На глазах у сорока миллионов - Макбейн Эд. Страница 3
Он наблюдал за ее руками, пока она рассказывала ему о событиях дня. Лицо ее при разговоре играло роль задника на сцене, внимательные карие глаза добавляли смысл в каждое молчаливое слово, черноволосая головка, подчеркивая мысль, неожиданно склонялась, губы складывались в гримаску или же вдруг счастливо улыбались. Он смотрел на ее лицо и руки, изредка вставляя слово или хмыканье, а то и останавливая ее, если она слишком быстро изображала предложение. Ему нравилась предельная концентрация ее глаз, удивительное оживление, которое она привносила даже в самый бесхитростный рассказ. Когда наступала ее очередь слушать, она следила за его губами с крайним вниманием, словно боясь пропустить хотя бы один слог, ее лицо отражало все услышанное. Поскольку интонаций и тонких модуляций голоса она никогда не слышала, ее воображение дорисовывало эмоциональное содержание, которого порой и не было вовсе. Ее можно было довести до слез или смеха самым простым сообщением; она была похожа на ребенка, который слушает сказку, дополняя ее невысказанными фантастическими деталями. Их беседа за ужином являла странную смесь домашних планов и рассказов о мелких воришках, проблемах с мясником и агентурной информации, платья, купленного подешевле, и пистолета подозреваемого 38-го калибра. Карелла говорил тихо. Громкость для Тедди не имела никакого значения, а в соседней комнате спали близняшки. В кухне было приятно и тепло, что отражало настроение города, готовящегося к ночи.

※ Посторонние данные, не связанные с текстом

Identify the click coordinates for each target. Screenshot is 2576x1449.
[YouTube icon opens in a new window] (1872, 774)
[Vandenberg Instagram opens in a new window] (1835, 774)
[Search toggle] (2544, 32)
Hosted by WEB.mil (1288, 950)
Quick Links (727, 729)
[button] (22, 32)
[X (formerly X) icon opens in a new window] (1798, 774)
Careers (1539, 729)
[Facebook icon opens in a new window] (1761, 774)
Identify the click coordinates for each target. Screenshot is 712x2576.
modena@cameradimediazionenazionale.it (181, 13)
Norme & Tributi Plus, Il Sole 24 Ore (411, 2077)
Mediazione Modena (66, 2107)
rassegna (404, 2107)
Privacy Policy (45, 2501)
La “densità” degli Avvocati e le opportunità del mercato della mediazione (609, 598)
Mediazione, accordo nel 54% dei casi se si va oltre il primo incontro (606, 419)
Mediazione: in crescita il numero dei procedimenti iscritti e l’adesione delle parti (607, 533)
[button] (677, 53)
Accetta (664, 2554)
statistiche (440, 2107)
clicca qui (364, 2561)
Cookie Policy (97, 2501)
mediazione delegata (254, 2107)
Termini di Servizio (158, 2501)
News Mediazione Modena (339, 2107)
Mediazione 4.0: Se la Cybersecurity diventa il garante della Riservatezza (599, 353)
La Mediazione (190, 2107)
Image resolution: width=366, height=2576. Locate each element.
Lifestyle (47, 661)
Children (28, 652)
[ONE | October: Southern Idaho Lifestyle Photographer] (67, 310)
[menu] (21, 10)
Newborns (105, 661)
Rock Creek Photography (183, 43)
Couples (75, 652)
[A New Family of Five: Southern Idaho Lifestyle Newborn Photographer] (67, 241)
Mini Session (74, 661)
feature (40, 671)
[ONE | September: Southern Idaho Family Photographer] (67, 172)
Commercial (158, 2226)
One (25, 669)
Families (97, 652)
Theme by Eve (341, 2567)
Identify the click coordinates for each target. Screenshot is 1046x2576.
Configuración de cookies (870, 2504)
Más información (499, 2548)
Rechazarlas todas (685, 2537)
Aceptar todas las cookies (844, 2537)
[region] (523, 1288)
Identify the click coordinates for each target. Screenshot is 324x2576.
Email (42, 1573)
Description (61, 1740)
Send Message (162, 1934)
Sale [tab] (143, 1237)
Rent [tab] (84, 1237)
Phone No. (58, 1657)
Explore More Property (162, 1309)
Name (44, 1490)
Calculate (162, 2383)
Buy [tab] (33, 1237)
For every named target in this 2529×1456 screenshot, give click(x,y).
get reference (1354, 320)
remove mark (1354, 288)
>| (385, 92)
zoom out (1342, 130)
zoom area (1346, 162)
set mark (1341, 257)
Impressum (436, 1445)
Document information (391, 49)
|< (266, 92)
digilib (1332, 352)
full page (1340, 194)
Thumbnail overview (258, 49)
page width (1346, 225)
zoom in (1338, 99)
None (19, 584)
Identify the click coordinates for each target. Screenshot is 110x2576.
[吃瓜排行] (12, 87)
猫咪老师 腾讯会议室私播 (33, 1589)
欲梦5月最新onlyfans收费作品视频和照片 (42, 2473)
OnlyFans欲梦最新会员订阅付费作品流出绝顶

Через десять минут в двадцати миллионах домов сорок миллионов людей увидят восьмьюдесятью миллионами глаз улыбающегося Стэна Джиффорда, который посмотрит на них и скажет: “Ну, что, еще хотите, а?”
Карелла, который вообще-то не любил смотреть телевизор, должен был признать, что является одним из сорока миллионов поклонников, которые каждый вечер в среду включают канал Джиффорда. Вытирая посуду, он бессознательно следил за часами. Какими бы ни были причины, он испытывал большое удовольствие от начальной издевательской фразы Джиффорда и считал себя обделенным, если не успевал включить телевизор вовремя. Его реакция на Джиффорда удивляла его самого. Большинство телевизионных передач казались ему скучными, это отношение, без сомнения, он разделял с Тедди, которая не получала от домашнего экрана почти никакого удовольствия. Она могла читать на экране по губам при крупных планах говорящего. Но когда актер отворачивался или же режиссер избирал общий план, она теряла нить и начинала задавать вопросы Карелле. Следить за ее руками и экраном одновременно – задача невыполнимая. Ее огорчение вызывало его замешательство, которое, в свою очередь, лишь увеличивало ее огорчение, так что он решил: “Черт с ним, с телевизором”.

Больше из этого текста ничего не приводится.